Les spectateurs des tribunes inférieures débordaient sur tous les plats-bords et se groupaient sur tous les reliefs de l’architecture. Une longue barre de fer, solidement scellée à hauteur d’appui, servait de garde-fou aux tribunes hautes, et garantissait les spectateurs contre la pression des cohues montant les escaliers. Une fois pourtant un homme fut précipité dans l’Assemblée, il tomba un peu sur Massieu, évêque de Beauvais, ne se tua pas, et dit: Tiens! c’est donc bon à quelque chose, un évêque!

La salle de la Convention pouvait contenir deux mille personnes, et, les jours d’insurrection, trois mille.

La Convention avait deux séances, une du jour, une du soir.

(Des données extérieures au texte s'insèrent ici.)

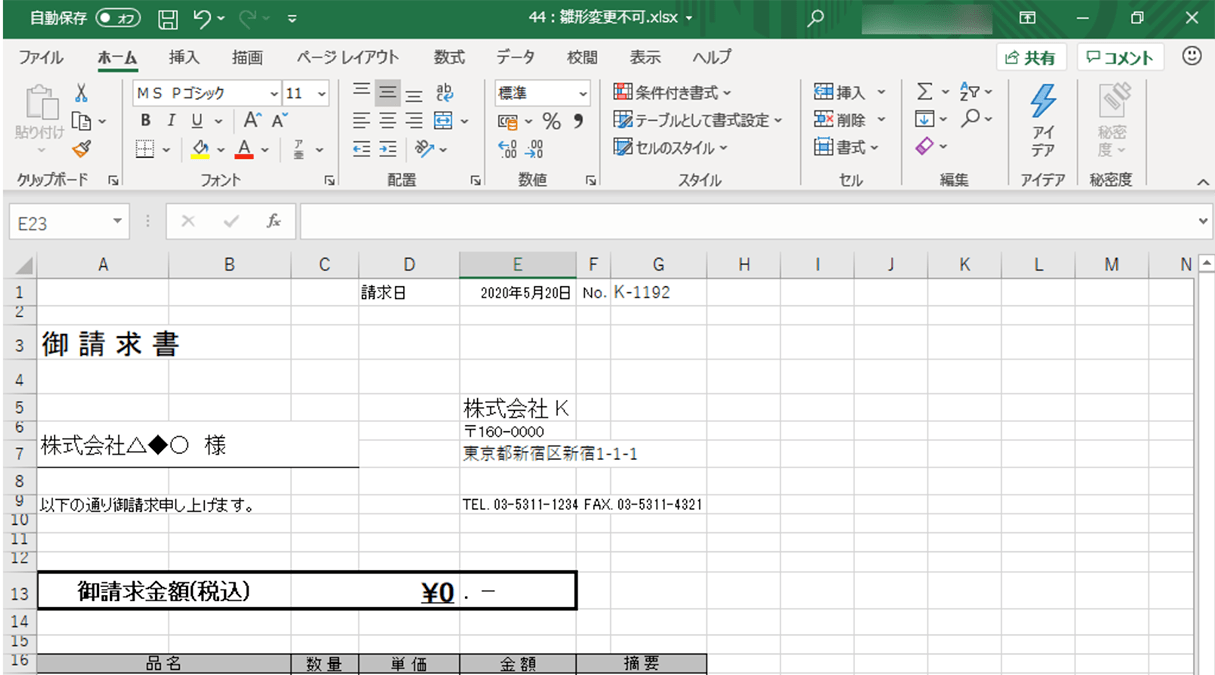Toggle bold formatting
This screenshot has width=1215, height=675.
[x=144, y=120]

Le dossier du président était rond, à clous dorés. Sa table était contrebutée par quatre monstres ailés à un seul pied, qu’on eût dit sortis de l’Apocalypse pour assister à la révolution. Ils semblaient avoir été dételés du char d’Ézéchiel pour venir traîner le tombereau de Sanson.

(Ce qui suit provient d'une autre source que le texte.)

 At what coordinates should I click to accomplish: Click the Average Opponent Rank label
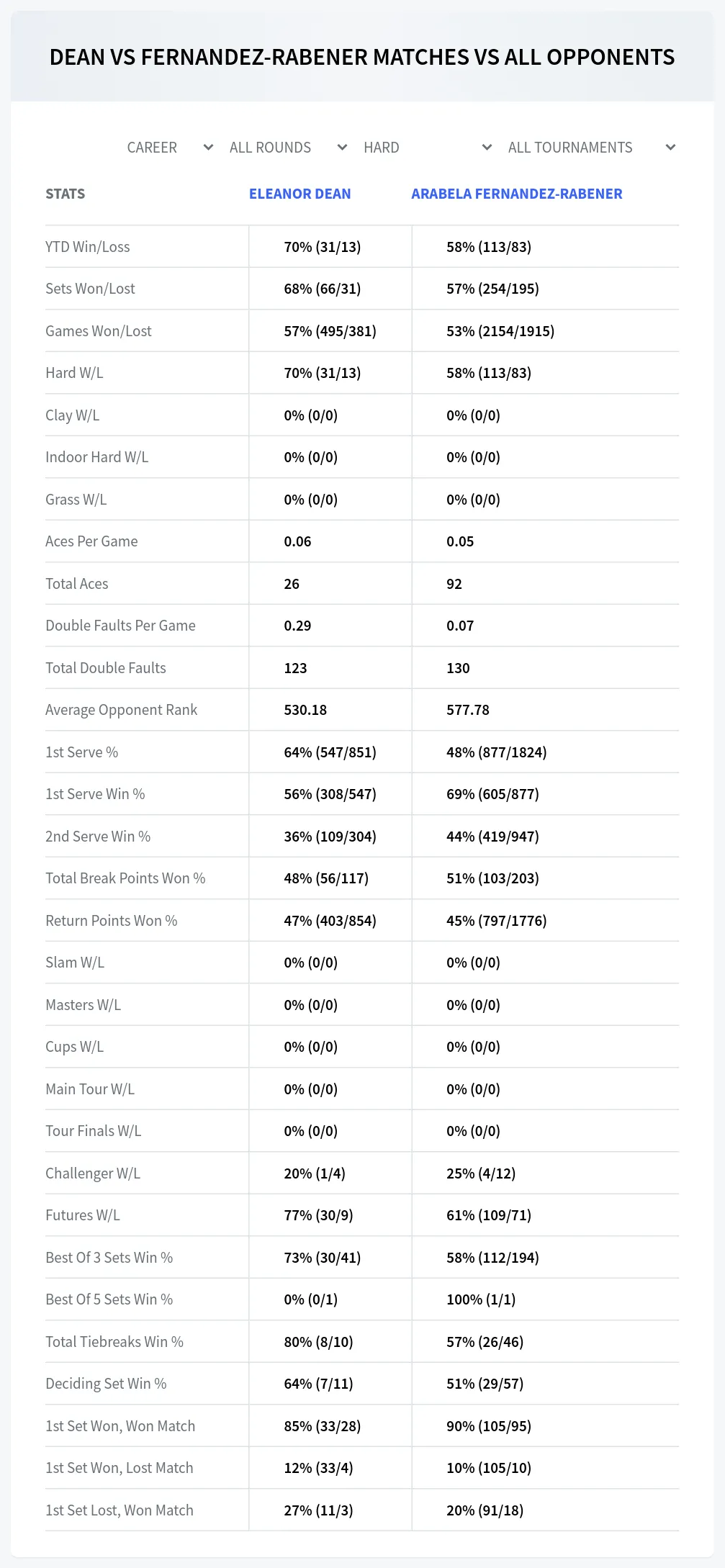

Sur la table du président il y avait une grosse sonnette, presque une cloche, un large encrier de cuivre, et un in-folio relié en parchemin qui était le livre des procès-verbaux.

Des têtes coupées, portées au bout d’une pique, se sont égouttées sur cette table.

On montait à la tribune par un degré de neuf marches. Ces marches étaient hautes, roides et assez difficiles; elles firent un jour trébucher Gensonné qui les gravissait. C’est un escalier d’échafaud! dit-il. – Fais ton apprentissage , lui cria Carrier.

Là où le mur avait paru trop nu, dans les angles de la salle, l’architecte avait appliqué pour ornements des faisceaux, la hache en dehors.